The final design of the ‘bank is still unclear, and there is much speculation about whether it will be a ‘real’ bank – independent and able to raise bonds etc – or simply a Government funding pot.
3. The Government’s commitment to the programme for the commercialisation of Carbon Capture & Storage has been reduced from the construction of four demonstration plants, to just a single one. However, the announcements confirmed that there is “up to” £1bn of public funds on the table for the first. DECC will have a challenge on its hands in restoring confidence as uncertainty around the policy environment and economics of the CCS projects has led to the withdrawal of all but one of the companies bidding for the Government funds, with E.ON pulling out last week.

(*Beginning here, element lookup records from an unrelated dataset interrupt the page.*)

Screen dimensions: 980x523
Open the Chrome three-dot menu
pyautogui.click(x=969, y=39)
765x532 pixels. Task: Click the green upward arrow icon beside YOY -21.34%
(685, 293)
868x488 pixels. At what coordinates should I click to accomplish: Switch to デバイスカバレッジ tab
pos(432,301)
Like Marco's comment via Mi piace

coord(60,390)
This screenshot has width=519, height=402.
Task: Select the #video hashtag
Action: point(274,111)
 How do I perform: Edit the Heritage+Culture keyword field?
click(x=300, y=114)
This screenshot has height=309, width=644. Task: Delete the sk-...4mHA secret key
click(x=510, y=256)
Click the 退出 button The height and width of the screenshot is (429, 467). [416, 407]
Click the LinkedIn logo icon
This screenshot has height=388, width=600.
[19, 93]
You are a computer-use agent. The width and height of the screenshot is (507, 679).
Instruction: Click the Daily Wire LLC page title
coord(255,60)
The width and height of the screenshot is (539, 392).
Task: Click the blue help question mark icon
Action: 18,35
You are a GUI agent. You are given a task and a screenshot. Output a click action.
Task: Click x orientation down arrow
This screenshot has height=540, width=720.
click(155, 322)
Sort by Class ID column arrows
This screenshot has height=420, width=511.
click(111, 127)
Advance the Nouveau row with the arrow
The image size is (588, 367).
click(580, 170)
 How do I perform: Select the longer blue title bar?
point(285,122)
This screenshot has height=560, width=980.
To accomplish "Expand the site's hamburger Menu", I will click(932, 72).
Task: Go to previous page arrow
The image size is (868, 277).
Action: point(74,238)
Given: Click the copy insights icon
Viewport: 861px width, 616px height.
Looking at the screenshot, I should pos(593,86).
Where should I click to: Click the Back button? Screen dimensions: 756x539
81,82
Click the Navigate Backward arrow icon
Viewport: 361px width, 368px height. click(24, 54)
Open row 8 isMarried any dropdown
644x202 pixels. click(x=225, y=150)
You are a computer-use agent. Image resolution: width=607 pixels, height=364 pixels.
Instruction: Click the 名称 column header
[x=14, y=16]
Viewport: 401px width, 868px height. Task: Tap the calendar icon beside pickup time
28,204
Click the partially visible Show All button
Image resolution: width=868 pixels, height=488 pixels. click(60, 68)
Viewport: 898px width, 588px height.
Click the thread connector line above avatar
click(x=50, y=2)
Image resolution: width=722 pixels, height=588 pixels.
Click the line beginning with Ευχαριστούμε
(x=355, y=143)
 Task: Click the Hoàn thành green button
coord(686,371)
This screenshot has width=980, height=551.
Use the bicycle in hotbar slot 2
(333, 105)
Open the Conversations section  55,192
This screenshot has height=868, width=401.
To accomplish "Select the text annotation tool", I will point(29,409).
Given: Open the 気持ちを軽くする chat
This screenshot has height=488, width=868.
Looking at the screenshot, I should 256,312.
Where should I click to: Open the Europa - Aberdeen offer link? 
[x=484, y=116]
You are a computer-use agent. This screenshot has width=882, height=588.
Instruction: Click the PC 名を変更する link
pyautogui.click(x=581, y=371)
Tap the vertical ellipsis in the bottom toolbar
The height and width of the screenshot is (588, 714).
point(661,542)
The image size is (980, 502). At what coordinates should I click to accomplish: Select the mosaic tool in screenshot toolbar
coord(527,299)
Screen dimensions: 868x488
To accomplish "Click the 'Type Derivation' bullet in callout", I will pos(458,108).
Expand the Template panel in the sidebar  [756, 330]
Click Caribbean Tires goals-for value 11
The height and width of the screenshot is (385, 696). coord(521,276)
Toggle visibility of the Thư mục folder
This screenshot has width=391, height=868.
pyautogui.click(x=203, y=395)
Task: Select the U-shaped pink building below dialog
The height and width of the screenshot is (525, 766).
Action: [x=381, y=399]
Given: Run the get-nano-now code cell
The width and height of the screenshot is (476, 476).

Building and running four till 2015 would have cost about £10bn but the government still has the power – voted in with cross-party agreement – to charge a levy on consumer power bills to pay for the CCS demonstration. Watch this space.
4. DECC’s central budget is cut by 20%, though capital expenditure will increase by 28% by 2014-15 – most likely on nuclear decommissioning, carbon capture and storage and the renewable heat incentive for green home heating.
The state of the deficit has delivered a huge blow to the economics of the UK’s ambitions to transition to a low carbon economy. The introduction of a ‘carbon tax’ in the guise of the CRC, will mark a challenging time for the economy, as they struggle to internalise the carbon costs of their operations. The fact that revenues raised will not even feed into the Green Investment Bank signifies a significant lost opportunity, threatening risks to the economic sustainability of the UK economy.